\documentclass[12pt]{article}
\begin{document}

\title{Five-loop renormalization-group expansions for 
two-dimensional Euclidean $\lambda \phi^4$ theory}
\author{E. V. Orlov, ~A. I. Sokolov \\
\em {Saint Petersburg Electrotechnical University,} \\ 
\em {197376, Saint Petersburg, Russia}}
\date{May 19, 2000}
\maketitle

\begin{abstract}
{The renormalization-group functions of the two-dimensional 
$n$-vector $\lambda \phi^4$ model are calculated in the five-loop 
approximation.
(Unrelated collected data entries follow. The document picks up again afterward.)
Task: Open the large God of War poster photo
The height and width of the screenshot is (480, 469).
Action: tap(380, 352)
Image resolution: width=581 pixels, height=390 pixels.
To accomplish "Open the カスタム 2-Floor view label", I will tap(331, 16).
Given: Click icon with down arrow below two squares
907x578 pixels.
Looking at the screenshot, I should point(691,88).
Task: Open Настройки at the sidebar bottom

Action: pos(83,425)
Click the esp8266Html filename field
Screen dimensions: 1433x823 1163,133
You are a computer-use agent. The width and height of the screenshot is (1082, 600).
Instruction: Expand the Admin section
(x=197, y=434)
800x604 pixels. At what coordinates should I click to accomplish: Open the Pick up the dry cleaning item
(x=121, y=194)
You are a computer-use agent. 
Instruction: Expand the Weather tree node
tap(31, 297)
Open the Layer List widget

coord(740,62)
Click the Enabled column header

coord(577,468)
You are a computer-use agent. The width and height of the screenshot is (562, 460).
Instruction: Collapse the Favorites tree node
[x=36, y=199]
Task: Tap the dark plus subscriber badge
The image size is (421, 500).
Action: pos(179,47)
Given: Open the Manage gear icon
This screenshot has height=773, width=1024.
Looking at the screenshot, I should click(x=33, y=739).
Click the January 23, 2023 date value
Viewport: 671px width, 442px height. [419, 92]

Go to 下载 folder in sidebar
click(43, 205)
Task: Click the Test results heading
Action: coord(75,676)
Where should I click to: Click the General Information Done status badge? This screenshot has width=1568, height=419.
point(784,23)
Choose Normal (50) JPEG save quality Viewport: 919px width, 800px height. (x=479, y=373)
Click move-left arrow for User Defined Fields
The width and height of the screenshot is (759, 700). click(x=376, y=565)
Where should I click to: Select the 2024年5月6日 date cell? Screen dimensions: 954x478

Perturbative series for the $\beta$-function and 
critical exponents are resummed by the Pade-Borel-Leroy techniques. 
An account for the five-loop term shifts the Wilson fixed point 
location only briefly, leaving it outside the segment formed by 
the results of the lattice calculations. This is argued to reflect 
the influence of the non-analytical contribution to the 
$\beta$-function. The evaluation of the critical exponents for 
$n = 1$, $n = 0$ and $n = -1$ in the five-loop approximation and 
comparison of the results with known exact values confirm the 
conclusion that non-analytical contributions are visible in two 
dimensions. For the $2D$ Ising model, the estimate 
$\omega = 1.31(3)$ for the correction-to-scaling exponent is 
found that is close to the values resulting from the 
high-temperature expansions.}    
\end{abstract}

The field-theoretical renormalization-group (RG) approach proved 
to be a powerful tool for calculating the critical exponents and 
other universal quantities of the basic three-dimensional (3D) 
models of phase transitions. Today, many-loop RG expansions for 
$\beta$-functions (six-loop), critical exponents (seven-loop), 
higher-order couplings (four-loop), etc. of the 3D $O(n)$-symmetric 
and cubic models are known resulting in the high-precision numerical 
estimates for experimentally accessible quantities [1-7]. The main 
aim of this report is to elaborate further the field-theoretical RG 
technique, namely, to clear up how effective is this machinery in 
two dimensions where i) the RG series are stronger divergent and 
ii) singular (non-analytic) contributions to RG functions are 
expected to be larger than for 3D systems.  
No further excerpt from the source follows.